When the Vegas Golden Knights score their second goal against the Edmonton Oilers—a nifty midair redirection of a shot from the blue line—the foghorn blasts and chants of “Go Knights go!” take a couple of minutes to die down. It’s a Thursday night in February at the new, 20,000-seat T-Mobile Arena on the southern end of the Las Vegas Strip. “They have cost us a lot of money,” says Joe Asher, who’s watching in a suite above center ice in blue jeans and a half-zip fleece. Asher, chief executive officer of William Hill US, oversees the largest collection of sportsbooks in Nevada, and the Knights—an NHL expansion team in its first season—have been winning more than expected. Each victory can cost William Hill as much as $250,000, as local bettors have been enthusiastically backing their team.
Not that Asher is complaining.
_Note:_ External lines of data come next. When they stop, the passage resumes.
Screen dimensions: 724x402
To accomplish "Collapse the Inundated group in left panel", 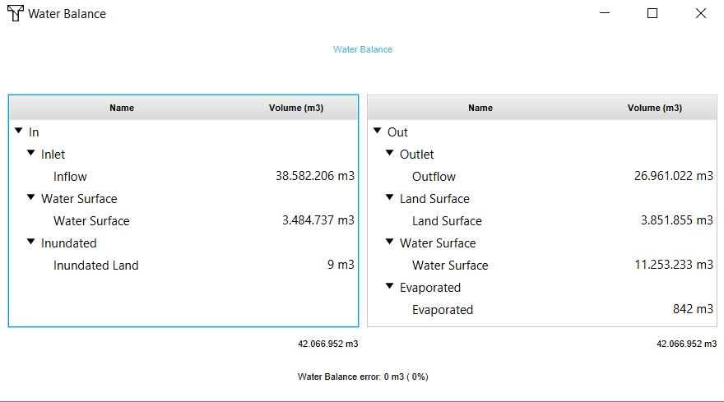I will click(x=31, y=242).
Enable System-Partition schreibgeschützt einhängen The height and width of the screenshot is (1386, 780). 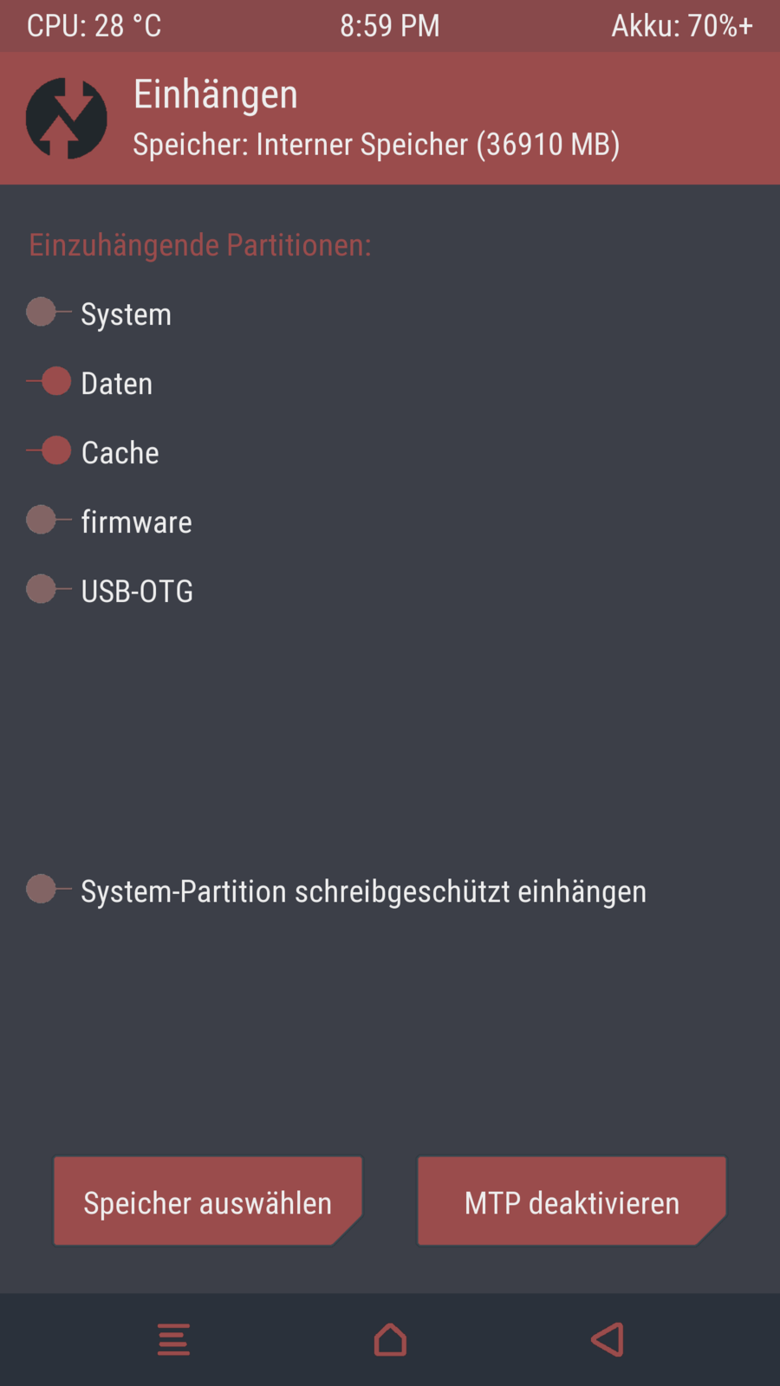click(49, 890)

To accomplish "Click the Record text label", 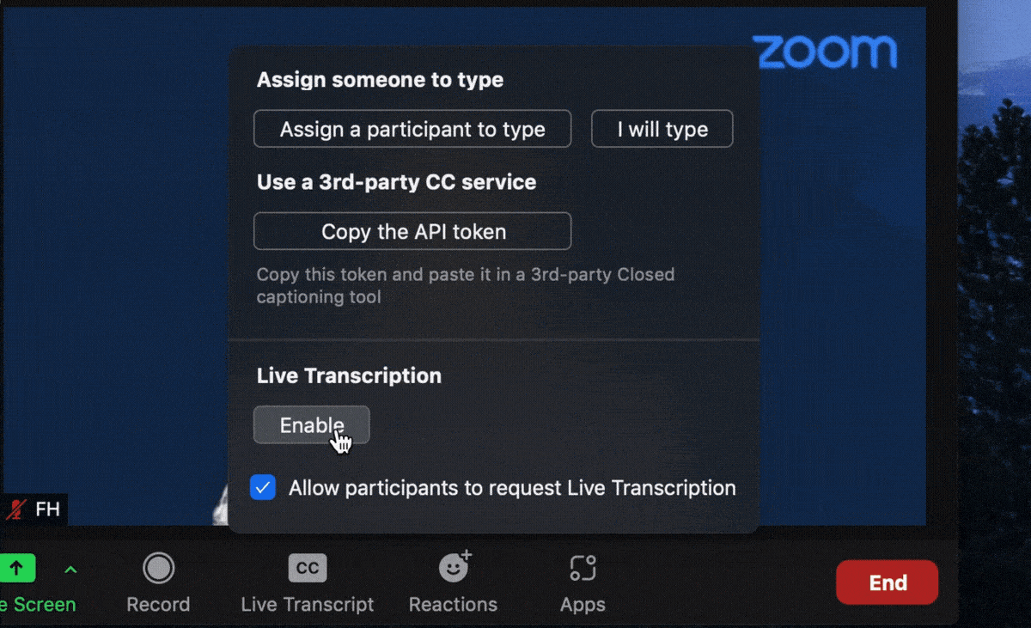I will tap(158, 604).
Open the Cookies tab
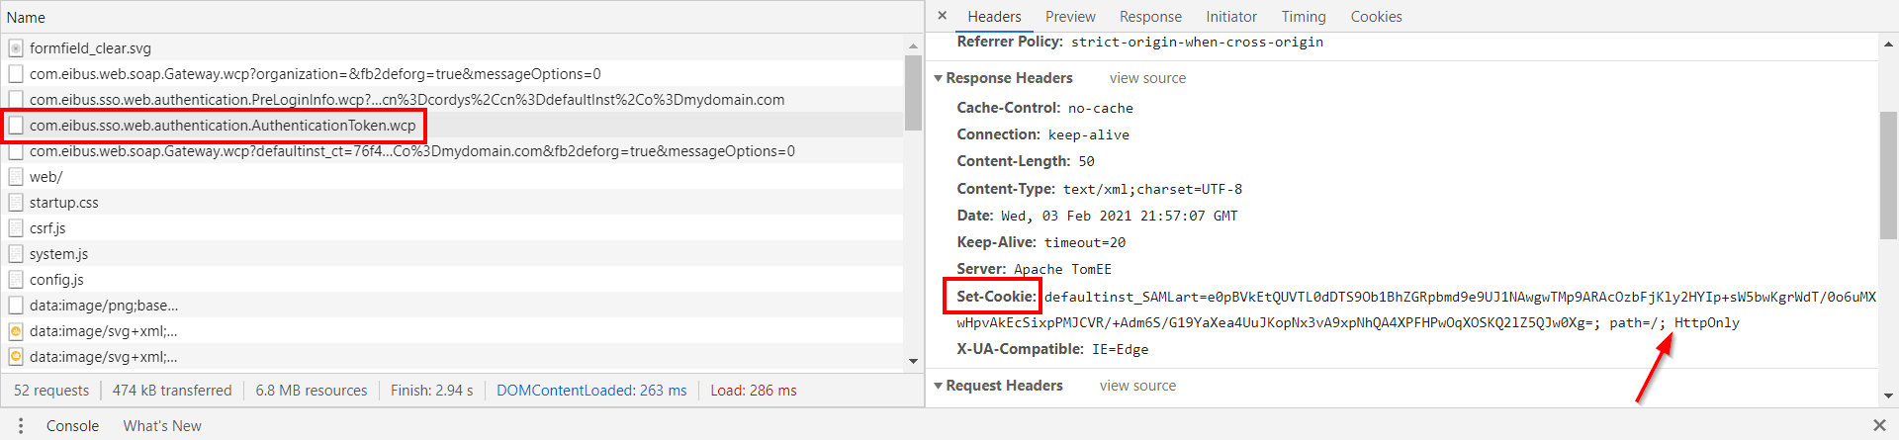The width and height of the screenshot is (1899, 440). click(1376, 17)
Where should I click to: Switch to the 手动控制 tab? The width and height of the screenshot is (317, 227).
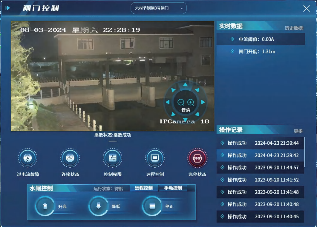tap(173, 188)
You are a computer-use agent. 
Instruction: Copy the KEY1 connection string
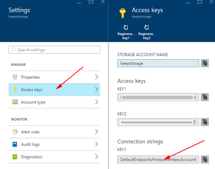[x=205, y=159]
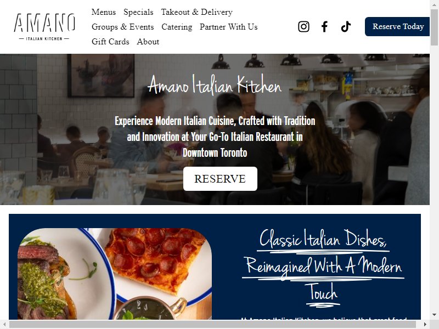Screen dimensions: 439x329
Task: Open the Specials navigation item
Action: 138,12
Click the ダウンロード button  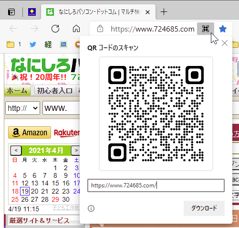tap(204, 208)
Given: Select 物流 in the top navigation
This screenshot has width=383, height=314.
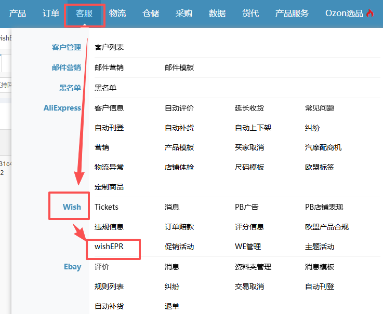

Every bet that William Hill takes on the Knights is a reminder of how far the company has come in gaining a foothold in Nevada. The renowned British bookmaker owns more than a quarter of betting shops in the U.K., but as recently as 2012, it had no U.S. presence. Now it runs 108 of Nevada’s 190 sportsbooks and takes in about 30 percent of the state’s $250 million annual sports betting revenue.
Pro hockey in Las Vegas is a good omen for William Hill. The NHL’s 2016 announcement that it would expand to the city marked the first time one of the four major American sports leagues had blessed it with a franchise. Until then, Las Vegas had always been seen as too risky because of its gambling industry and the potential for games to be fixed. The breaking of this taboo is part of why Asher is confident that sports betting will soon reach beyond Nevada and why William Hill is laying the groundwork to operate in other states. Nationwide, attitudes are changing. Support for legalized sports betting hit 55 percent in a 2017 Washington Post poll, the first time a majority had backed the idea. “The U.S. market is going to open up,” Asher says. And it could happen soon.